─── INPUT ROWS

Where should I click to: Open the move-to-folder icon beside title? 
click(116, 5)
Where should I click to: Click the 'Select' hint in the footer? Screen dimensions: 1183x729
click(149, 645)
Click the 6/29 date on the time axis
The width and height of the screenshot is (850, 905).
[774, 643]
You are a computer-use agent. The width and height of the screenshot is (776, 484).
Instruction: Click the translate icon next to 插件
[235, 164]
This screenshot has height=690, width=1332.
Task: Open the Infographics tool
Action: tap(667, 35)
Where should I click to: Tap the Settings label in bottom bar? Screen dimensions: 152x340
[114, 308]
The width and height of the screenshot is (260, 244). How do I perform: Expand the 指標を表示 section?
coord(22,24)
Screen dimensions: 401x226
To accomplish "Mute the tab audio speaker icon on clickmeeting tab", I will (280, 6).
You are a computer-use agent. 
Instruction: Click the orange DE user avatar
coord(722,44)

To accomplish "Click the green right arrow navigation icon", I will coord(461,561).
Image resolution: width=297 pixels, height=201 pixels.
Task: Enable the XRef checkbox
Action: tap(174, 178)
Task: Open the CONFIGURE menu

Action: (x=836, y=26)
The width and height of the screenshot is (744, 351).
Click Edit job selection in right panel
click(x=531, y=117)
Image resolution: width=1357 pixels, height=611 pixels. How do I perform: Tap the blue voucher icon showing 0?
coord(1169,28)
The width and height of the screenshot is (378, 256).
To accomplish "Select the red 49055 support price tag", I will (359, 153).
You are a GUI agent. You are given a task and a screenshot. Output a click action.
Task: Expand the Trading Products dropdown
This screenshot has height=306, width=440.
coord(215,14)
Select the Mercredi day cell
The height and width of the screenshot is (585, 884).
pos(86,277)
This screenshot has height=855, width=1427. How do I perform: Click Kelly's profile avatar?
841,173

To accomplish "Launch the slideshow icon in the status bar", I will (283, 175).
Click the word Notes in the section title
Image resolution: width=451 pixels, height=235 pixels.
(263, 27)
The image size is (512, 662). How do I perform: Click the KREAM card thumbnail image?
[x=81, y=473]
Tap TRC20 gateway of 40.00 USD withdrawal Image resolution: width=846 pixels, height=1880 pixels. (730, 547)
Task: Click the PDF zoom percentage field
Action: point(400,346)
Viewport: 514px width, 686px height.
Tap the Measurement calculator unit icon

──────

YOUR OBJECTIVE:
Can you return, unchanged, the entries from the line with "Screen dimensions: 401x226" to the line with "Action: tap(174, 178)", including both of those lines?

RESULT FOR THIS TASK:
Screen dimensions: 401x226
To accomplish "Mute the tab audio speaker icon on clickmeeting tab", I will (280, 6).
You are a computer-use agent. 
Instruction: Click the orange DE user avatar
coord(722,44)

To accomplish "Click the green right arrow navigation icon", I will coord(461,561).
Image resolution: width=297 pixels, height=201 pixels.
Task: Enable the XRef checkbox
Action: tap(174, 178)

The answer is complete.